I've been using LTSP since it began, and my own home grown version before that.

Essentually, you take a low powered workstation and make it boot a linux kernel over the net. The kernel will have an NFS root and /usr filesystem and (optionally) network swap.

You then fire up an Xserver on the workstation and point it at a remote display manager (xdm,gdm,kdm) which will give you a login screen. Users login to this system and run their applications there, remotely displaying back to their workstation.

LTSP installs on an existing linux/Unix box and provides, to the workstations, an NFS root and /usr filesystems, a linux kernel and initrd, various X servers, and various tools for managing multiple workstations. There are also several enhancements to take advantage of any "local devices" the workstation may have.

So LTSP is an implementation, and enhancement, of the old idea of an X Terminal. It is also built with Free software.
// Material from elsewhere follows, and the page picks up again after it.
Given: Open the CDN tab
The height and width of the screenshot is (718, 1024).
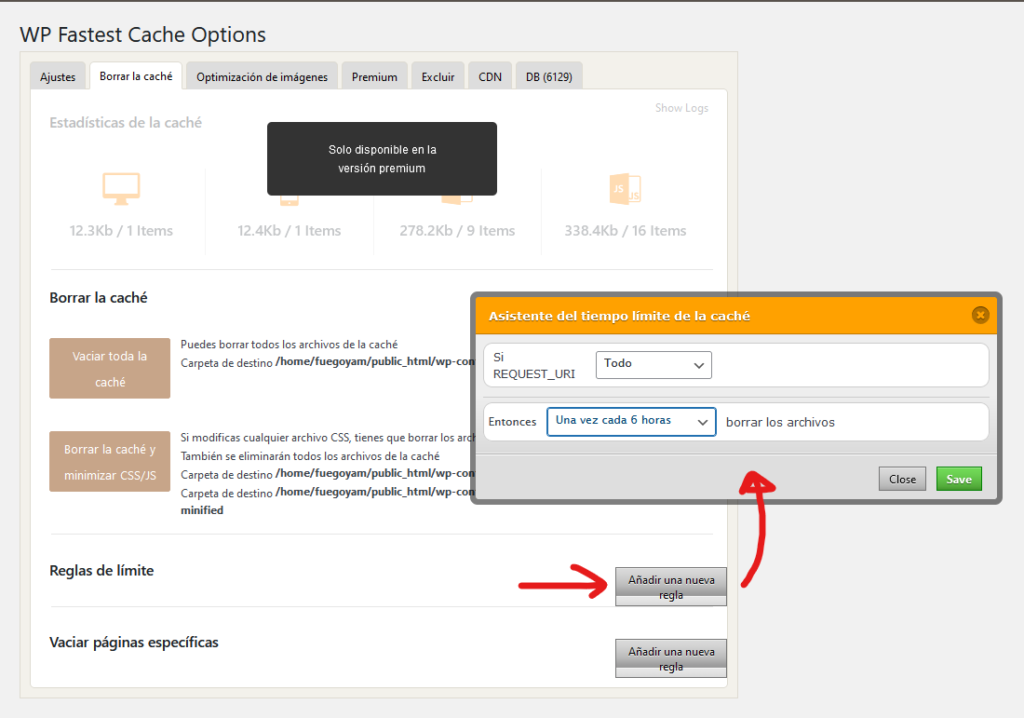Looking at the screenshot, I should 490,77.
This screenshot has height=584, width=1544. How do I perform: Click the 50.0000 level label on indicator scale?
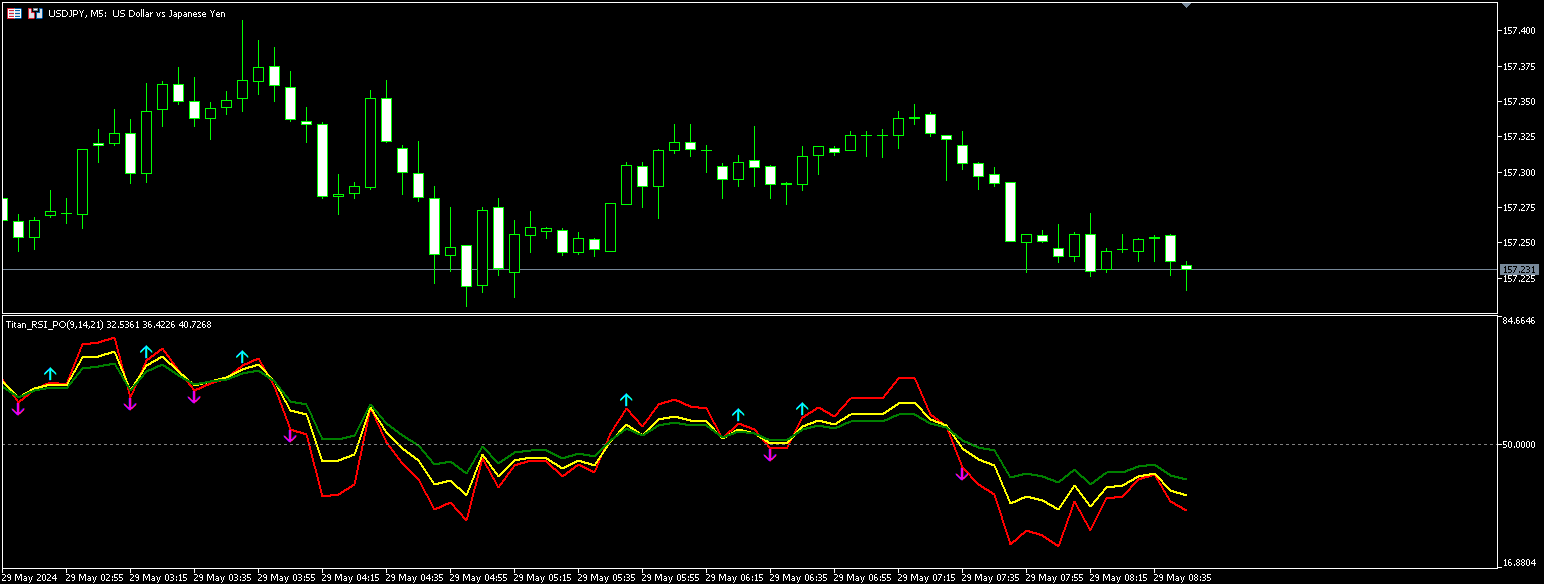(1519, 444)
The future of the Linux Terminal Server Project (Linux.com)

Posted Sep 23, 2006 22:46 UTC (Sat) by penguin (guest, #36771) [Link] (12 responses)
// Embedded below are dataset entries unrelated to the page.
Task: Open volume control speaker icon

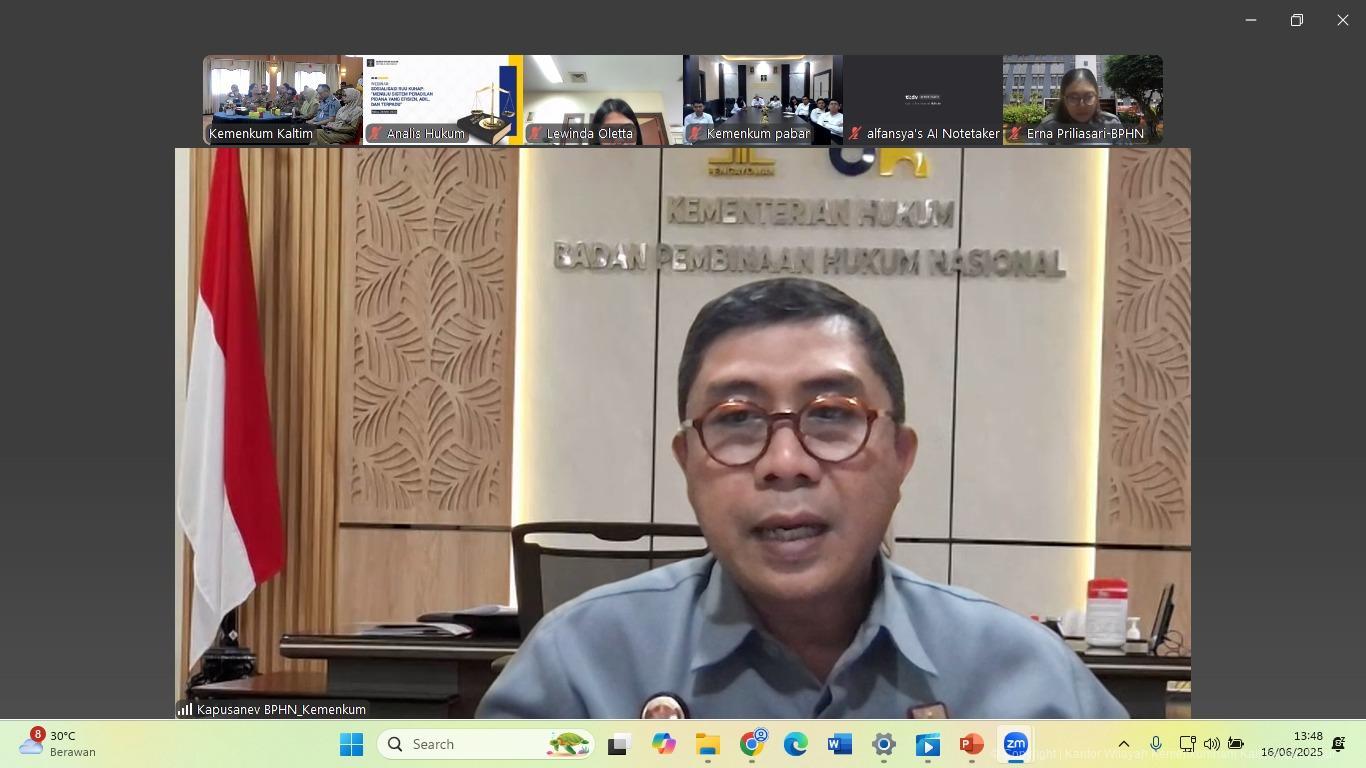Action: 1211,744
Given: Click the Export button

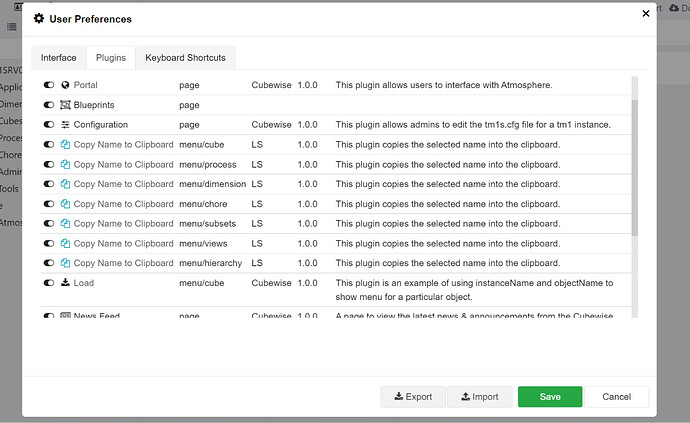Looking at the screenshot, I should click(x=413, y=397).
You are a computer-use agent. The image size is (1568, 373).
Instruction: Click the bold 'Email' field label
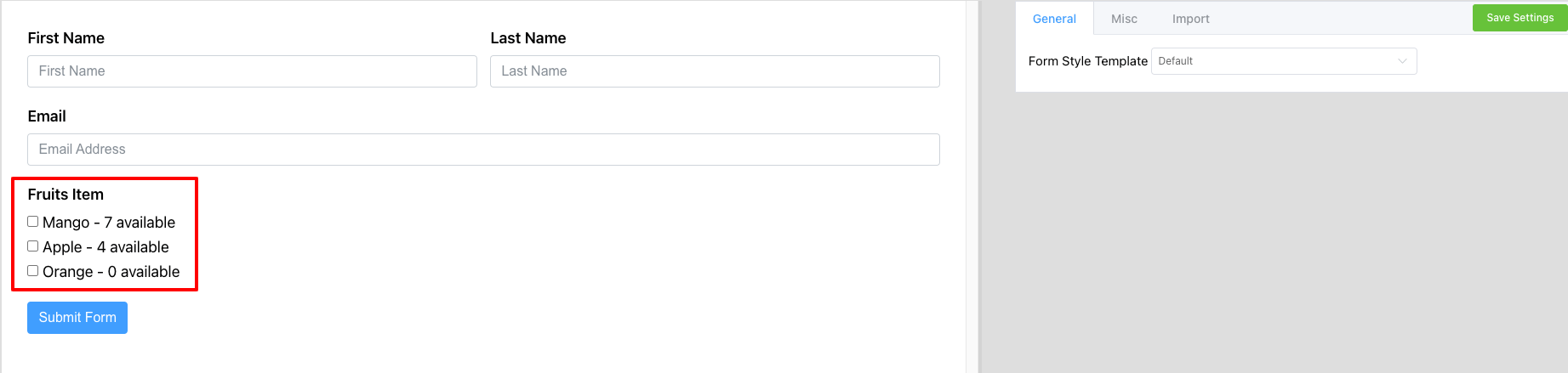47,116
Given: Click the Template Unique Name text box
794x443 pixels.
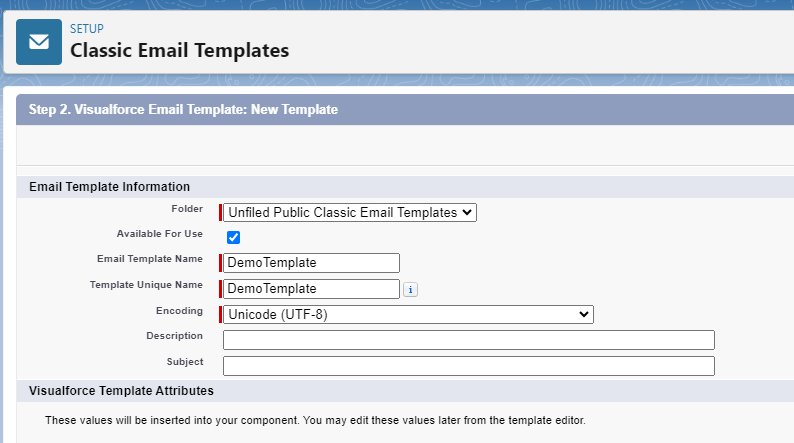Looking at the screenshot, I should coord(311,289).
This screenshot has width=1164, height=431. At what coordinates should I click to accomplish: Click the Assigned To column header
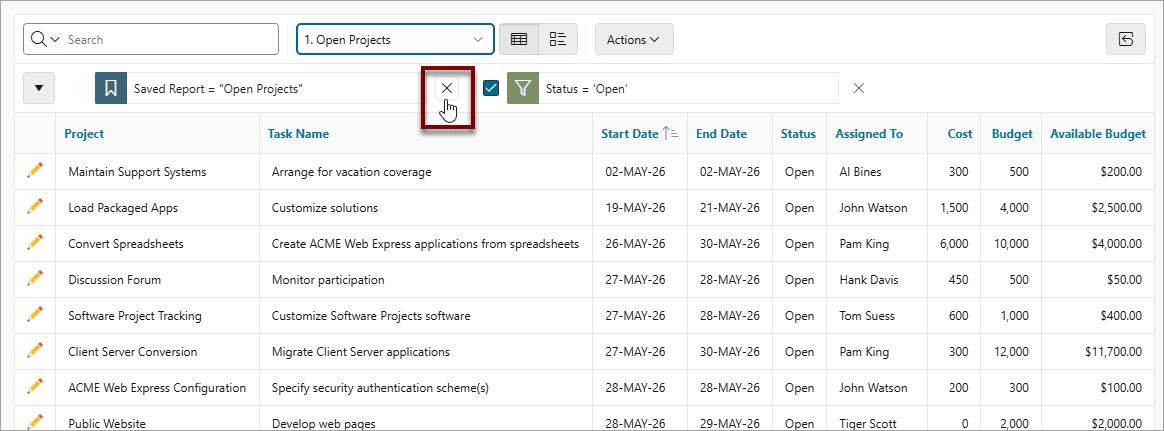tap(869, 134)
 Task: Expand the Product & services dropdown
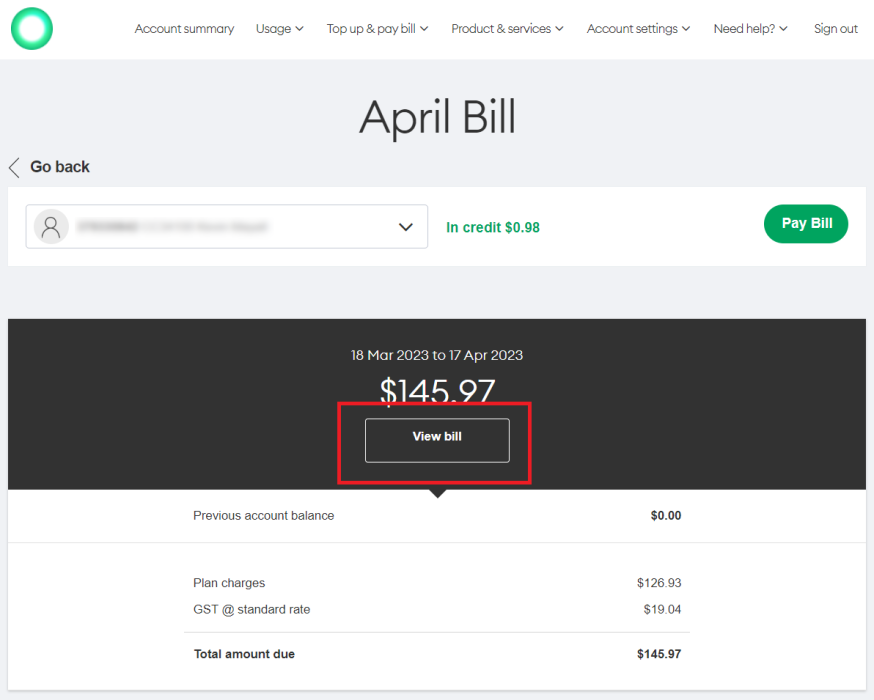(507, 28)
Ltsp is a complete package for running thin clients that boot over PXE. It bootstraps a kernel over tftp, mounts nfs and slaps open an X session to the xDM on the server. It also consists of daemons that handles local device support. Like plugging in a usb thumbdrive puts it on your desktop. LDM is another fun thing to use in conjunction. Its and xdm that does ssh tunneling, talk about secure clients =)

The future of the Linux Terminal Server Project (Linux.com)
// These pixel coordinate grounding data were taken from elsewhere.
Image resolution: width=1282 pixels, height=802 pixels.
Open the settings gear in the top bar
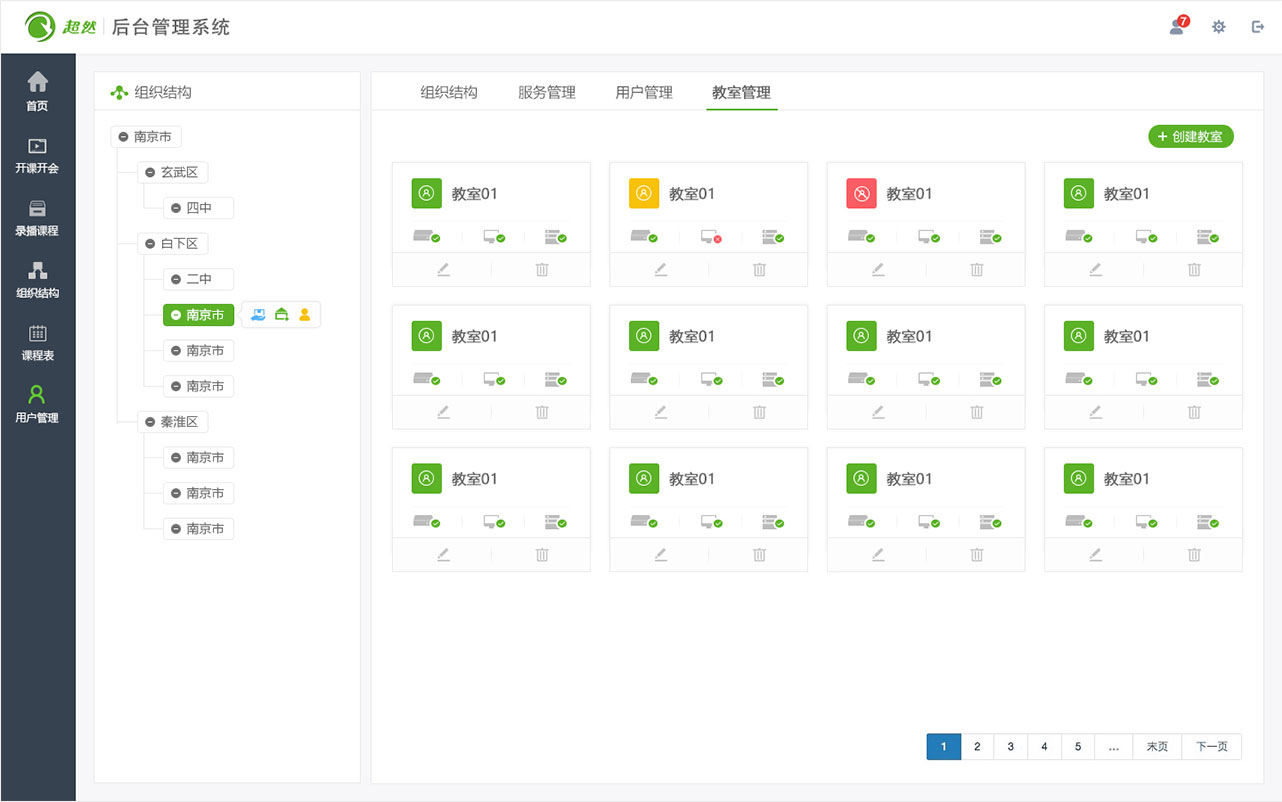(1218, 26)
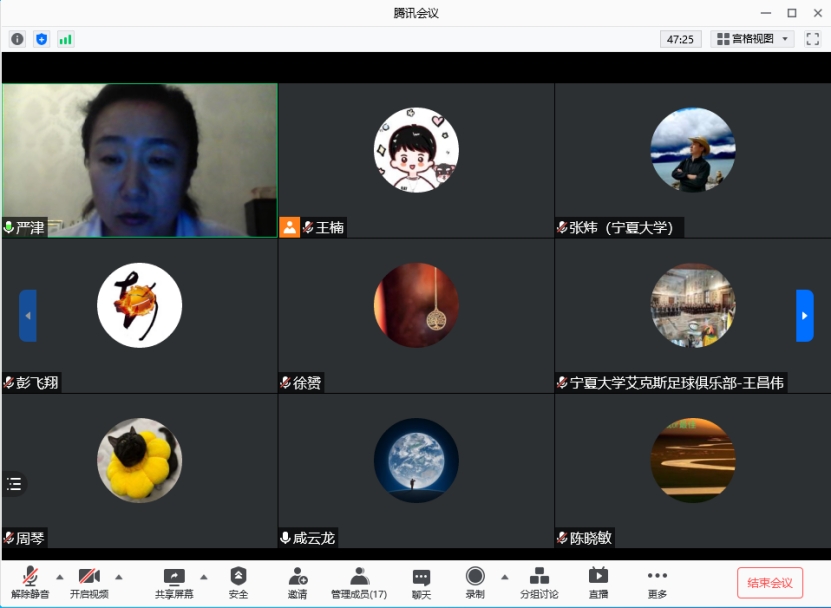The width and height of the screenshot is (831, 608).
Task: Go to next page of participants
Action: (x=804, y=315)
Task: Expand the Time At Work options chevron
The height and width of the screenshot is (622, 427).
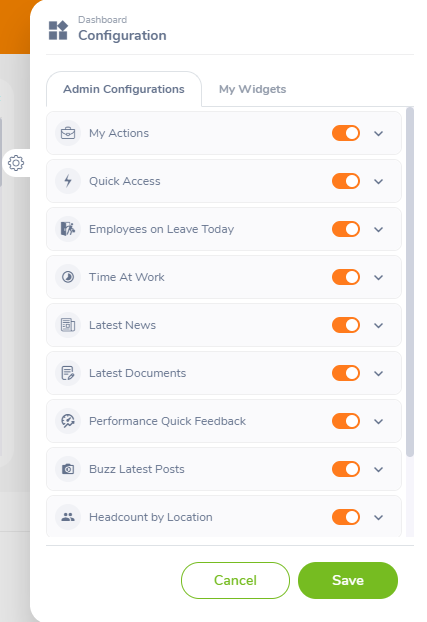Action: [x=379, y=278]
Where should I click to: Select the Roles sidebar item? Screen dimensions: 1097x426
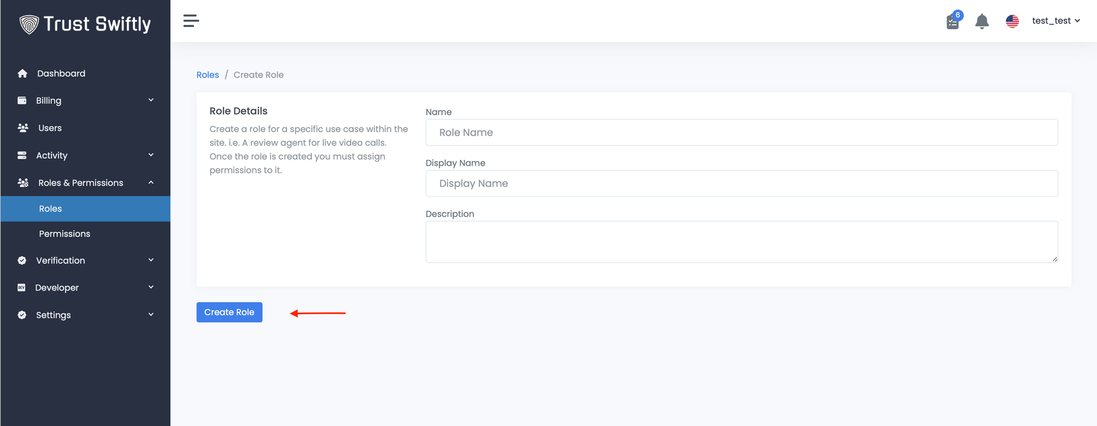coord(50,209)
Posted Sep 24, 2006 12:00 UTC (Sun) by drag (guest, #31333) [Link] (11 responses)

Ya that's the jist of what I understand.

It's nothing you couldn't do yourself using a bunch of different software packages and manually setting everything up. It's just their to make it easier and take care of details and such that you may not notice at first.

Sort of like the difference between Ubuntu vs Linux from scratch. (although obviously to a different scale.)

The future of the Linux Terminal Server Project (Linux.com)

Posted Sep 24, 2006 21:29 UTC (Sun) by job (guest, #670) [Link] (10 responses)

So it's a Linux distribution?

The future of the Linux Terminal Server Project (Linux.com)

Posted Sep 25, 2006 7:04 UTC (Mon) by drag (guest, #31333) [Link]

Sort of, I guess. But not realy. Keep in mind that I haven't used it myself.

You need two parts..
The boot/application server. Were the 'X clients' reside and user management is done and stuff like that.
The mini-linux system for booting and running the X server on the diskless clients.

So it's more like a system for doing X terminals were your using a existing Linux distro to do the X clients (the applications) portions and to serve as a PXE (or etherboot or whatnot) boot strap server to launch a mini linux system for running the diskless X terminals.

Before I think they used a stripped down redhat system for running the diskless clients.. but it makes sense that if your using Debian (for instance) to run LTSP from you'd want to use a stripped down version of that system for running your clients. Same package versions, updates and drivers and that sort of thing. Which is the direction things seem to be going.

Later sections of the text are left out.